Ground breaking research into rare bone cancer funded by inspirational legacy

A ground breaking research project into a rare type of bone cancer which affects young adults, has been made possible thanks to the legacy of an inspirational teenager.

A groundbreaking research project into a rare type of bone cancer which affects young adults has been made possible thanks to the legacy of an inspirational teenager.

The University of Sheffield’s world-leading Department of Oncology and Metabolism has been awarded £230,000 to fund pioneering research into osteosarcoma from the charity Hannah’s Willberry Wonder Pony.

The charity was established by talented horse rider, Hannah Francis, following her diagnosis with the aggressive form of bone cancer in 2015. A big part of Hannah’s dream for her charity was to support vital research into osteosarcoma which usually develops in growing bones.

The disease affects about 160 children and young adults in the UK each year and attracts relatively little funding because of its rarity. This means that there has been equally limited research conducted in this area and treatment for the disease has not improved in the last 30 years.

Allie Gartland, Professor of Bone and Cancer Biology at the University of Sheffield’s Department of Oncology and Metabolism, will be leading the new research project made possible thanks to the generous grant.

Osteosarcoma is a particularly nasty disease which has very poor survival rates,” said Professor Gartland.

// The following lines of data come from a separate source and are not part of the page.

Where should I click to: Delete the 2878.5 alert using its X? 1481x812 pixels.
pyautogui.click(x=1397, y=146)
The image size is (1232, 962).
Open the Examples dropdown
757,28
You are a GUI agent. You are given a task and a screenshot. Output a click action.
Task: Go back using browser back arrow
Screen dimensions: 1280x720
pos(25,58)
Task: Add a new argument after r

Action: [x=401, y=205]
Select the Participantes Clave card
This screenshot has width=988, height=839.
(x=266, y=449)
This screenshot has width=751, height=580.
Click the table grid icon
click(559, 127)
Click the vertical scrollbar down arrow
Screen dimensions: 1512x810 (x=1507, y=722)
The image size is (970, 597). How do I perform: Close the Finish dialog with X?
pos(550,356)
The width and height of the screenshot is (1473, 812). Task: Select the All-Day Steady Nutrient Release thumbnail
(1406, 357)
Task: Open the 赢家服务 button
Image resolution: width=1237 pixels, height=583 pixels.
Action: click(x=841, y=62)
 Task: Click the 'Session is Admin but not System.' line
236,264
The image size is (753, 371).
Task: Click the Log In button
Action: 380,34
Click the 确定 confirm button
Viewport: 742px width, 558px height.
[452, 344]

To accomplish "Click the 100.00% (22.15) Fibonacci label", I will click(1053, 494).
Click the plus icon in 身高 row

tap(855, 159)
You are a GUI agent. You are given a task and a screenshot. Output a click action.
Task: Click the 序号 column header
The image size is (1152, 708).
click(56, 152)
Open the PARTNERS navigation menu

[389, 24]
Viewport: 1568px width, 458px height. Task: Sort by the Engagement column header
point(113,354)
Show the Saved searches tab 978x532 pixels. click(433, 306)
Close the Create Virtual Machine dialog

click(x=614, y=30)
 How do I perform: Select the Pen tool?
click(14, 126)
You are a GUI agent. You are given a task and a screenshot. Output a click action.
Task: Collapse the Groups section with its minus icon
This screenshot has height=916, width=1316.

Unfortunately, not all patients respond to chemotherapy – their tumour becomes chemo-resistant and their overall five-year survival rate is then drastically reduced. It is shocking to think that treatment for this particularly aggressive form of bone cancer hasn’t changed in the past 30 years.

There is clearly a need to understand the mechanisms by which chemo-resistance develops so we can find more effective treatments.

Allie Gartland, Professor of Bone and Cancer Biology

University of Sheffield | Department of Oncology and Metabolism

The grant from Hannah’s Willberry Wonder Pony Charity will allow Professor Gartland and her dedicated team to identify new drugs that can be used either alone or in combination with the existing chemotherapy strategy.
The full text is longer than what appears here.